Keynsham couldn’t imagine that anyone would ever describe Arabella Spry as a “helpmeet.” He bowed. “I shall send for word of Miss Spry’s health in the morning.”
“I assure you that there is not the slightest cause for concern, your lordship. She has had her fainting fit now and cannot want for another for a few days, at least.”
“I shall send a note, regardless.”
Spry gave him a look that seemed to mingle pity and incredulity. “Well, please yourself—although after the shabby way that she has treated you, I should say that you are taking fine manners a deal too far, your lordship—a deal too far indeed!”
He sucked air through his teeth and shook his head. “I had my doubts about you at first—I do not scruple to tell you so. But you have proven yourself an out-and-outer. You did your best, sir.

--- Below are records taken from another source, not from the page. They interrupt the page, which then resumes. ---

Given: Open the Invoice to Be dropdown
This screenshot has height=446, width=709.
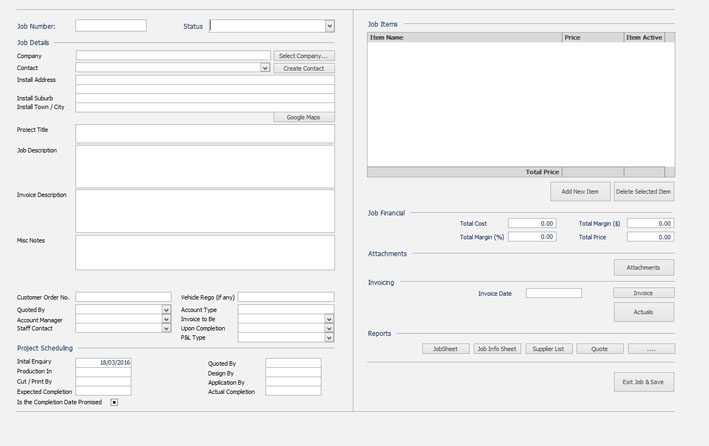Looking at the screenshot, I should [329, 319].
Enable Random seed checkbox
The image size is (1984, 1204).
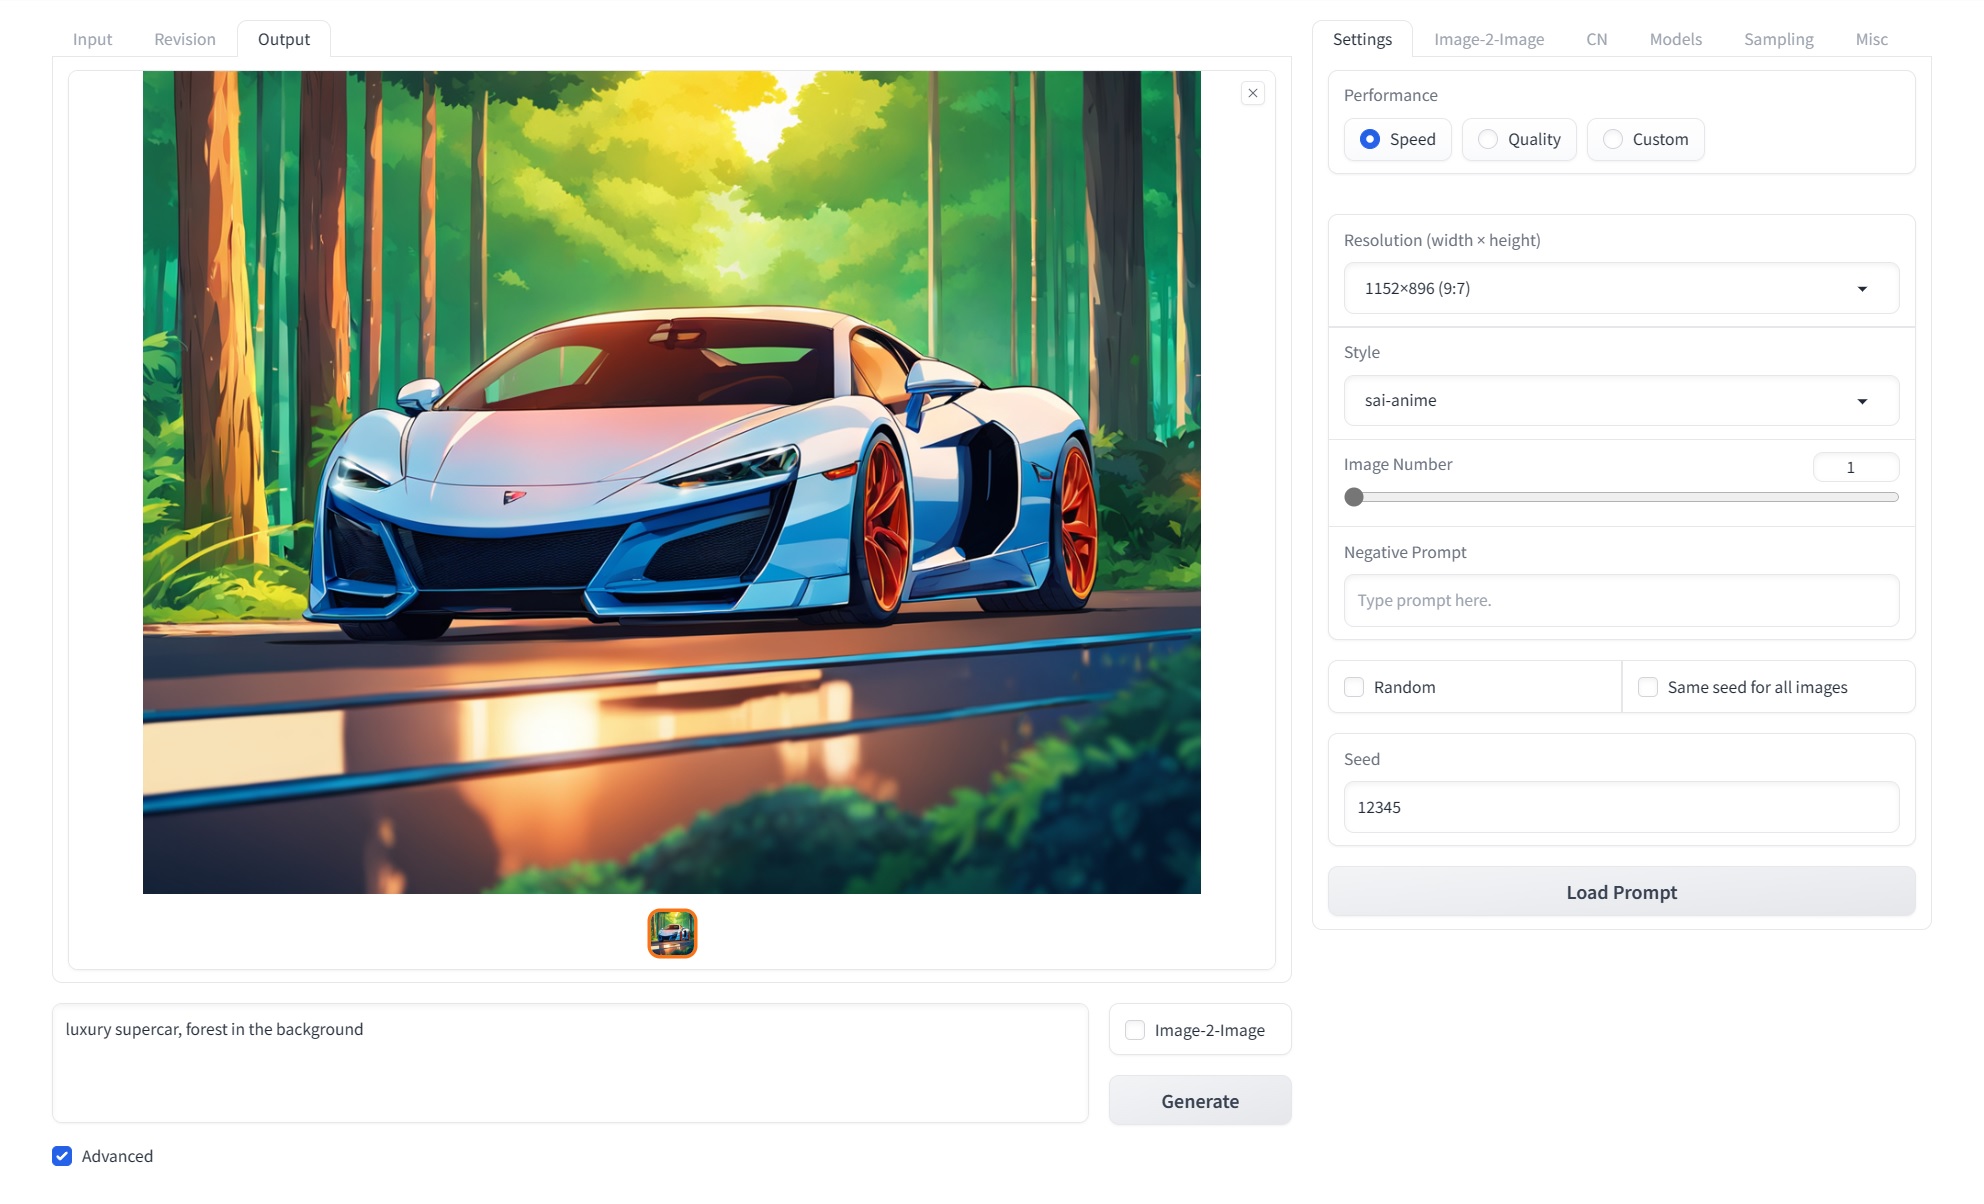point(1354,687)
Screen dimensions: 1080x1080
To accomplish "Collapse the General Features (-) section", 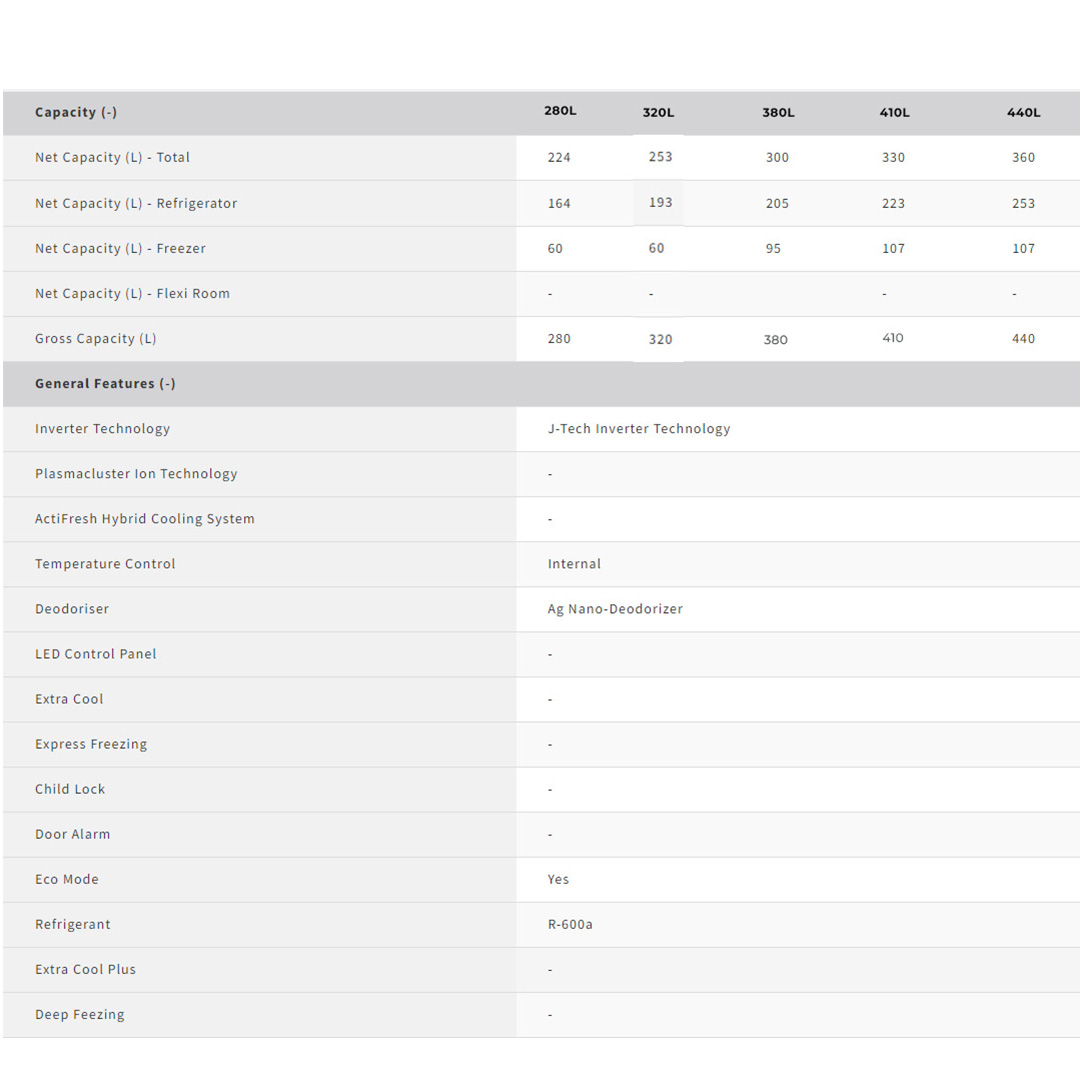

You did your best.” He clapped him on his shoulder. “And that is the most that any man can do.”
Keynsham tried and failed to find a comfortable position against the squabs. His ribs ached where Wilkes’s blows had fallen, and pain radiated from his left cheekbone.
The whole evening had taken on a surreal quality. Miss Spry’s unconvincing fainting fit was the least of it. Spry had been attempting to communicate something important, he was certain—and yet, he still couldn’t grasp what it was.
And above all, Miss Ryder’s face haunted him. There had been such fear in those wide eyes with their long, dark lashes. Why had she refused to tell him who this man Wilkes was, and why he was chasing her? Surely she didn’t believe that she could manage the situation on her own!
In the single night that they’d spent together, over a year ago, he’d noticed her talent for becoming involved in chaos wherever she went. But this was something different. This was something serious and sinister.
The carriage drew up before the steps of Alford House. Despite his sore muscles and aching ribs, he sprang out and was up the stairs before Young could even climb off the box. He must not fail to compose a note enquiring after Miss Spry’s health before he went to bed, so that a servant could deliver it first thing tomorrow morning—along with a pink bouquet for the invalid, of course.
Then, while the note and bouquet stood in for him, he would go to Grafton Street, press Miss Ryder to explain why Wilkes was pursuing her, and make a longer-term plan for her safety.
The past year had taught him to juggle more than just money. He’d become an expert at very nearly being in two places at once and—through relentless attention to detail—almost managing to satisfy everyone’s demands.
But the problem of how to help Miss Ryder, while not failing in his obligation to Miss Spry, was a complex one. And as he entered his house, he didn’t notice the fog-shadowed figure of a man in the mouth of the mews across the street.